You know how sometimes you get a feeling that something is going to happen that will just ruin your entire day? Well, I awoke to that feeling this morning and it has me feeling like blech. I'm gonna go see if I can shake it off so that I can get through this day. I'll holla later.

I Can Feel The Burn Now

My trainer warned me that this would happen. I awoke this morning to the soreness and stiffness that I was told that I would feel after the workout that I had at the gym yesterday. But you know what? It was well worth it. I pushed myself to test my limits and I released some of the stress that's been stored in my body. Oh well. I'll be back there on Monday for some more punishment.

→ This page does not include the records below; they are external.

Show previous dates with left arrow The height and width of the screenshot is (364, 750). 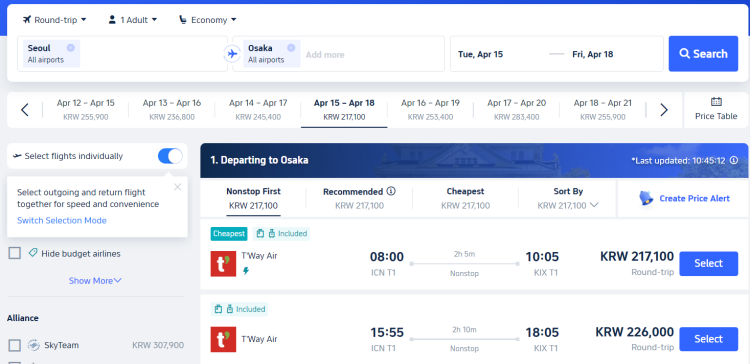click(25, 110)
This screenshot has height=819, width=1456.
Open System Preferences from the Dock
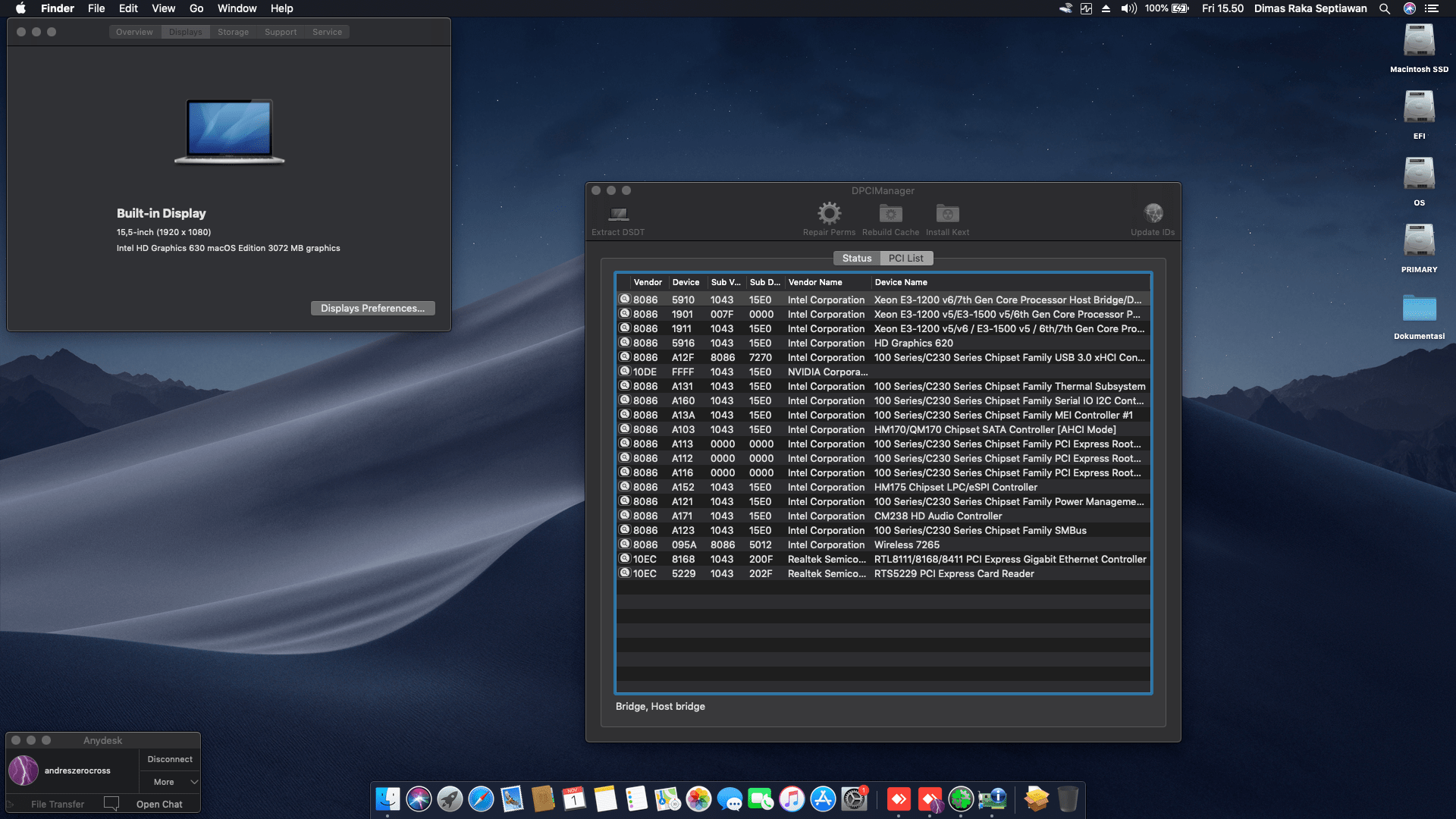click(855, 799)

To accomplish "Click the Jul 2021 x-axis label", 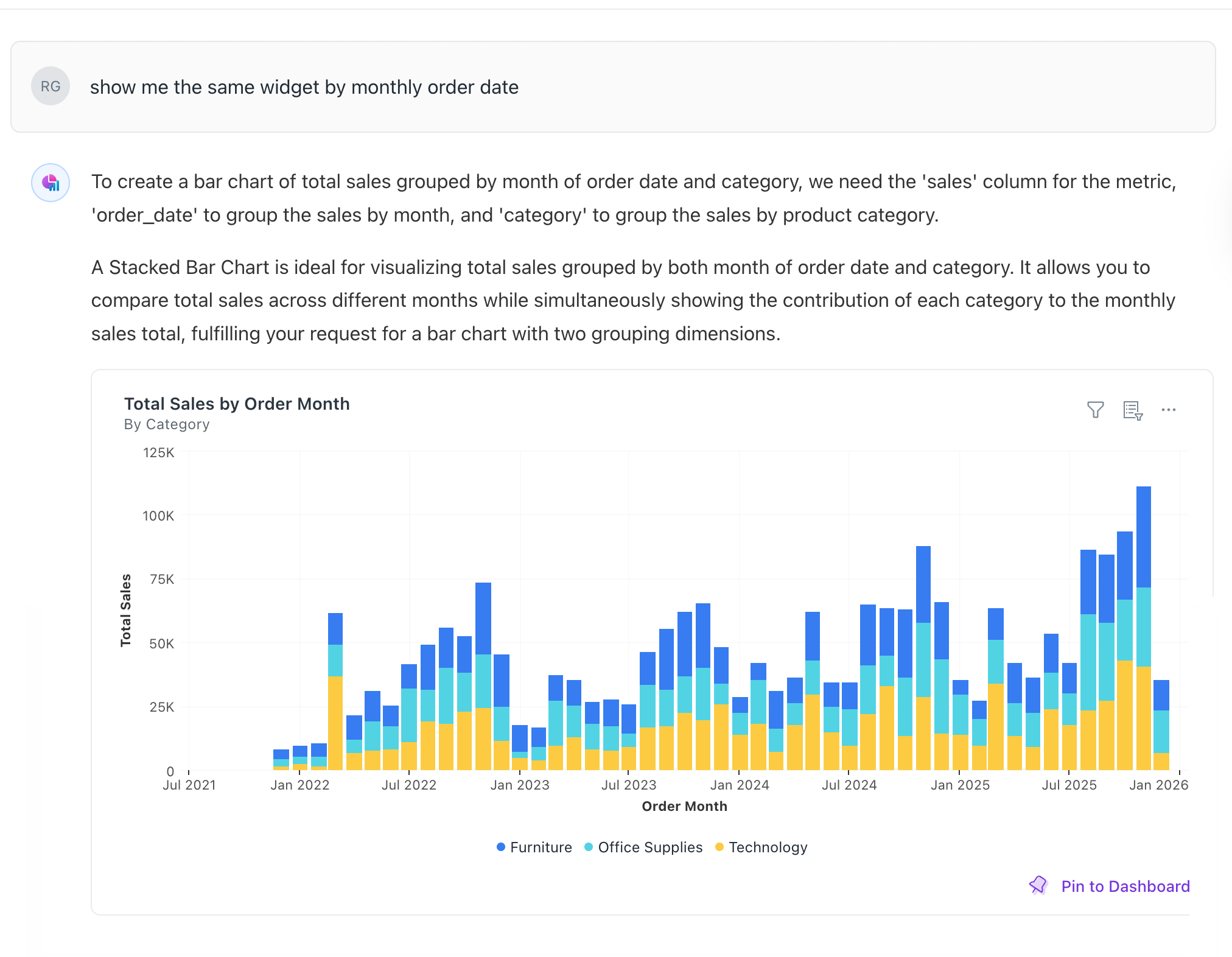I will 189,785.
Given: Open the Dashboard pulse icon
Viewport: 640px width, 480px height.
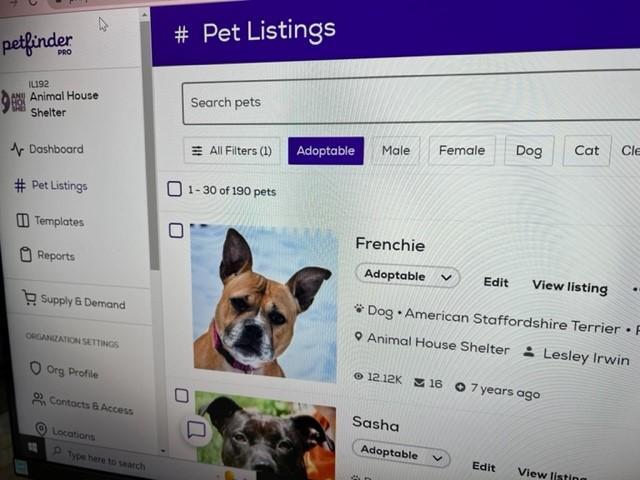Looking at the screenshot, I should pos(17,149).
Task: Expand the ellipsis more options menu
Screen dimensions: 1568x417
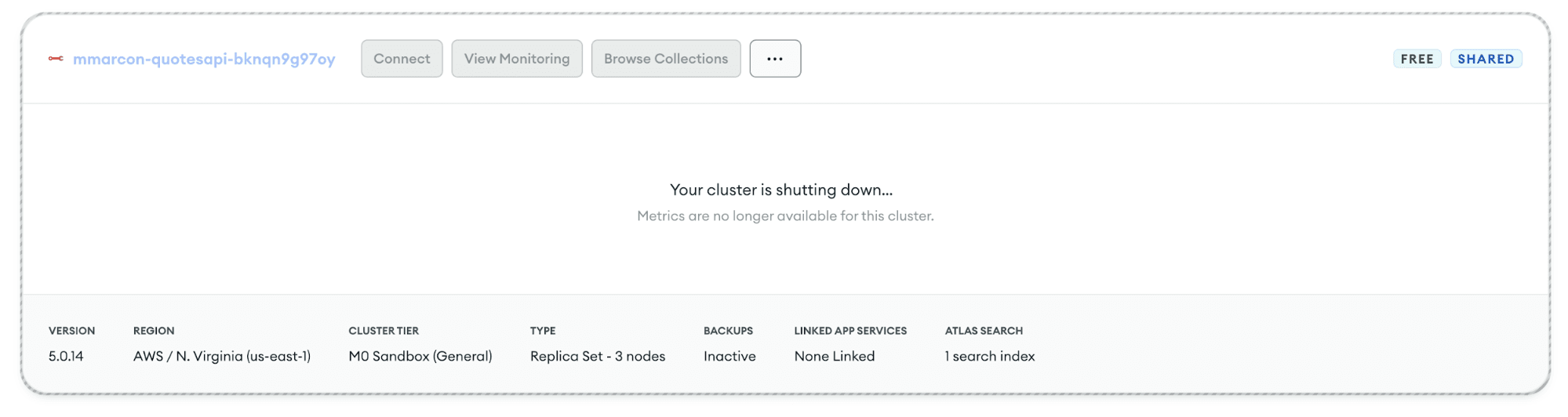Action: (x=774, y=59)
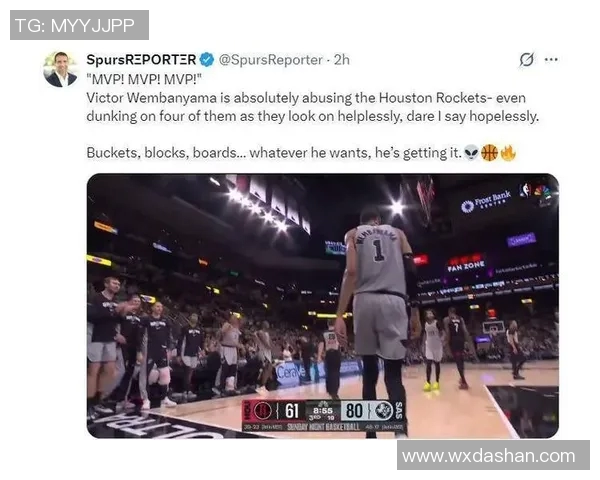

Saturday, November 26, 2005

The Perfect Gentleman

I've been having this recurring dream lately about a man who I'm infatuated with. I say that because some would call me a "fan" because he is a somewhat well-known person but I'm not. I mean, I've listened to his voice many times for years and it's always affected me the same way; chills throughout my body as I listen to his soothing voice but I've come to realize that since I met him, it's deeper than that. Now mind you, I'm not a celebrity hound and never have been. I see people who have a particular talent that may cause them to be in the spotlight but they're regular people just like me.

Anyway, the dream almost always is the same. I'm courted by this gentleman in ways that I never imagined could happen. Not just the usual holding the door open kind of thing, either. He's the perfect gentleman. He knows what I like and ensures that I have what I need, which is not much. This particular time, we are at a function where he is sorta working so I'm hanging with my friend, TD while he does his thing. Suddenly, one of my favorite songs, "I Love You Just Because" by Anita Baker comes on and the song is dedicated to me. I look around in shock and he appears in front of me and says "I've wanted to tell you this for awhile." At that point, I awaken from the dream. I've tried desperately to fall back asleep to continue the dream from that point to no avail.

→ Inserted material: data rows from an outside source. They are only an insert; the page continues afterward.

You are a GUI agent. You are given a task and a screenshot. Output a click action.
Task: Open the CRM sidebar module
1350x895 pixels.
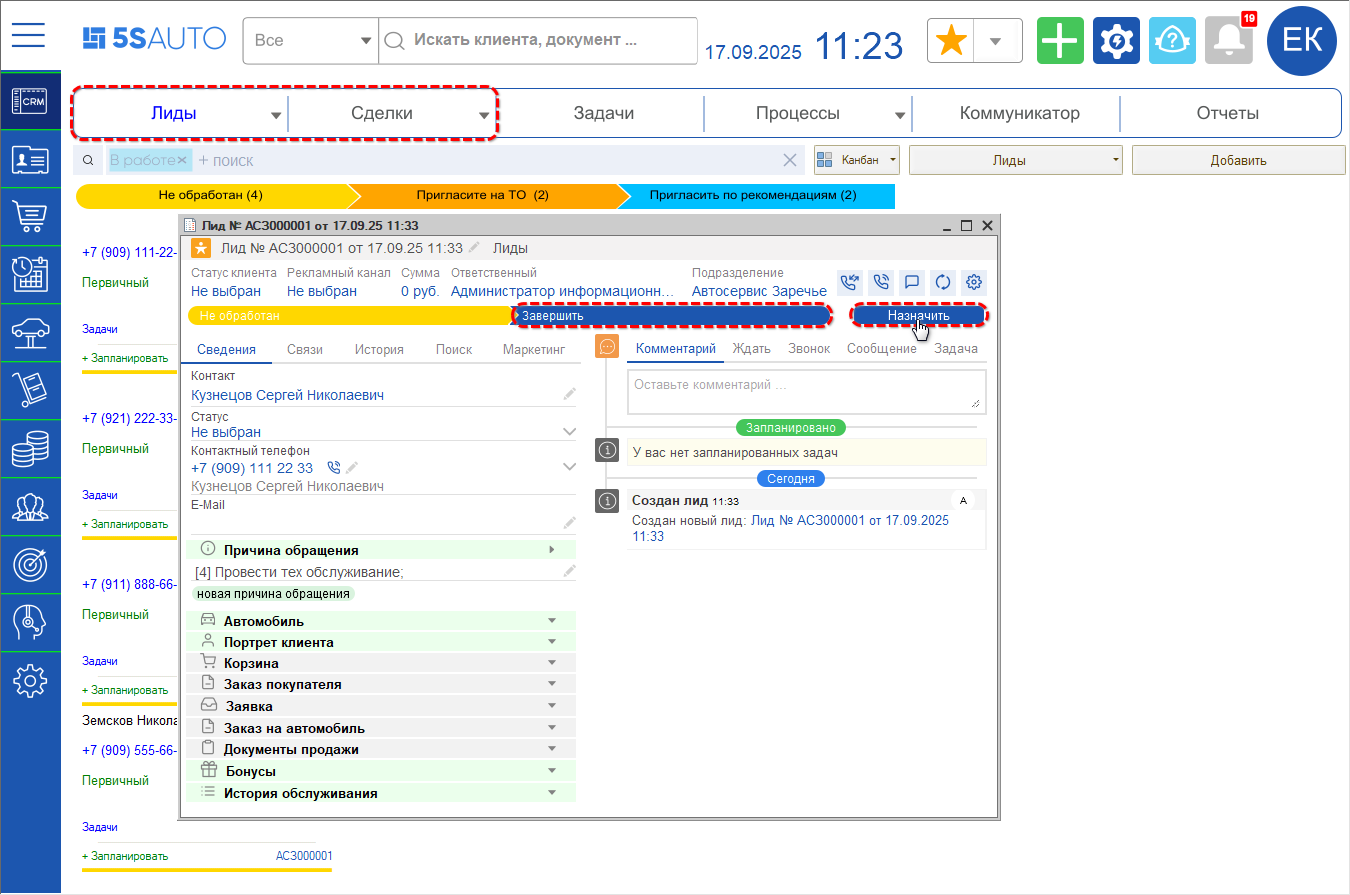pos(30,101)
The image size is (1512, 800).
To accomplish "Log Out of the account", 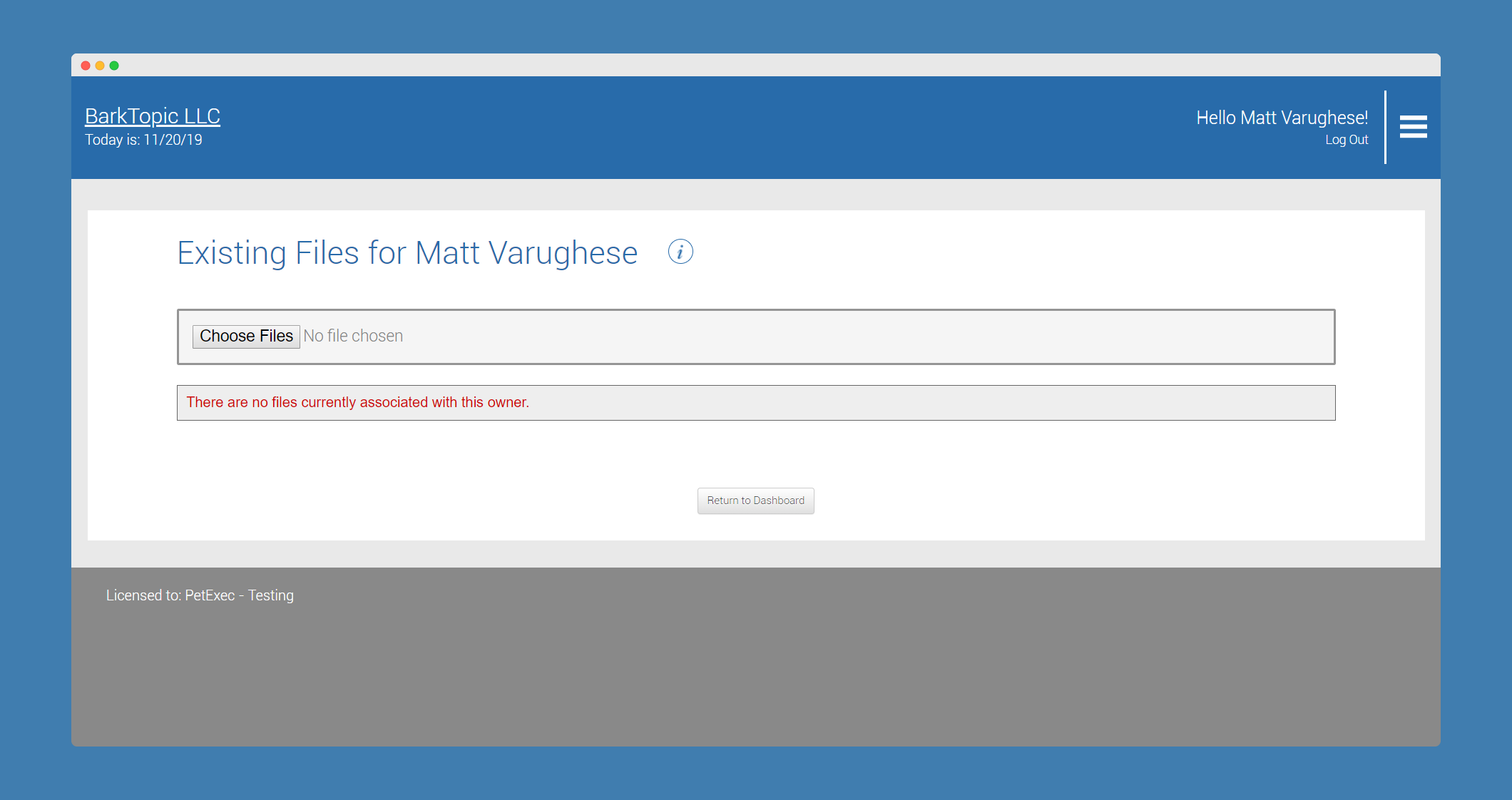I will [x=1347, y=140].
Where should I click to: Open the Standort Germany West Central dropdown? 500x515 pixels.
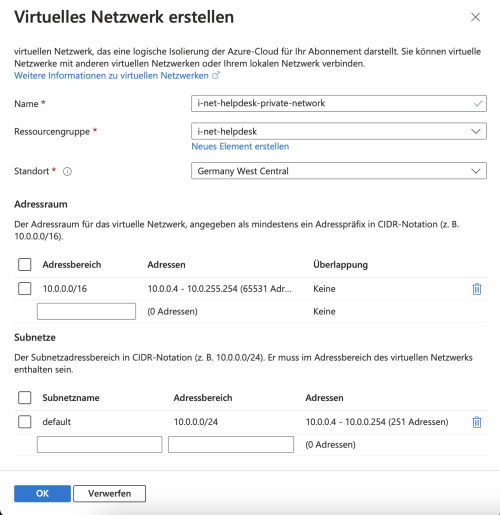point(339,171)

*Sigh* Sometimes I wonder if dreams really are meant to come true.

New Beginnings

I know that it's been some time since I've blogged and it's not due to the lack of anything to say. On the contrary, I've had LOTS to blog about just no willpower to actually put the thoughts down. Remember the rollercoaster of emotions that I wrote about? Well, they continue each day and I'm just trying to gain more control of them. It's a work in progress that hopefully will make me a better person.

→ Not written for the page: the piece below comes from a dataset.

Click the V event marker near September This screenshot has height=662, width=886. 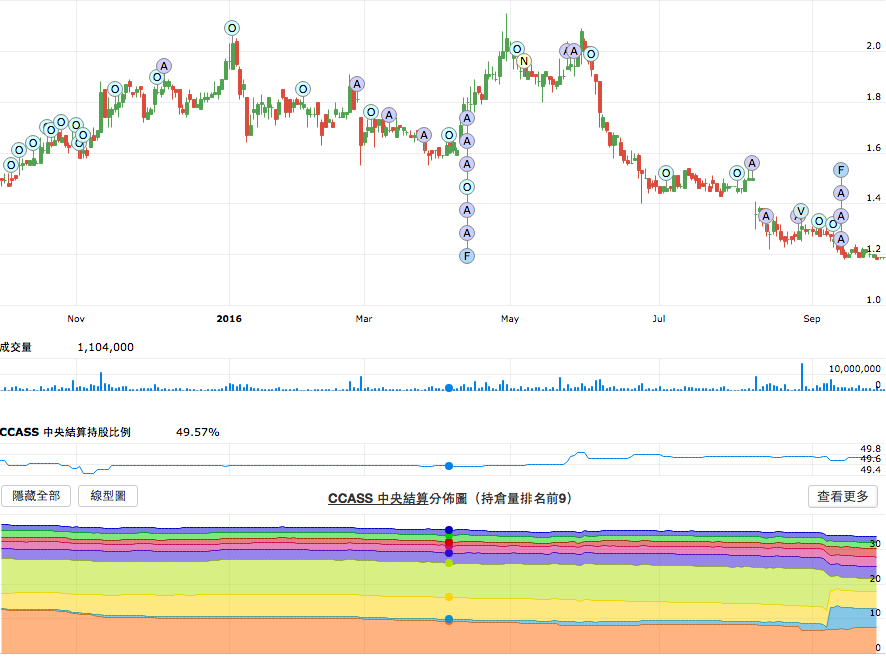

I went to my first full workout session this morning after a few mishaps getting on track. I pushed myself a little more than the average "newbie" but it's because A. I have a LOT of stress to release and B. I have a four month goal to get into better shape. Those who know me well know that I'm stubborn when it comes to focusing on a goal. I don't play around. So, even though I know that this is going to be tough, in the long run it will pay many dividends. I've set a three-day per week workout schedule for the next three weeks. Gotta start off small. We'll see what happens.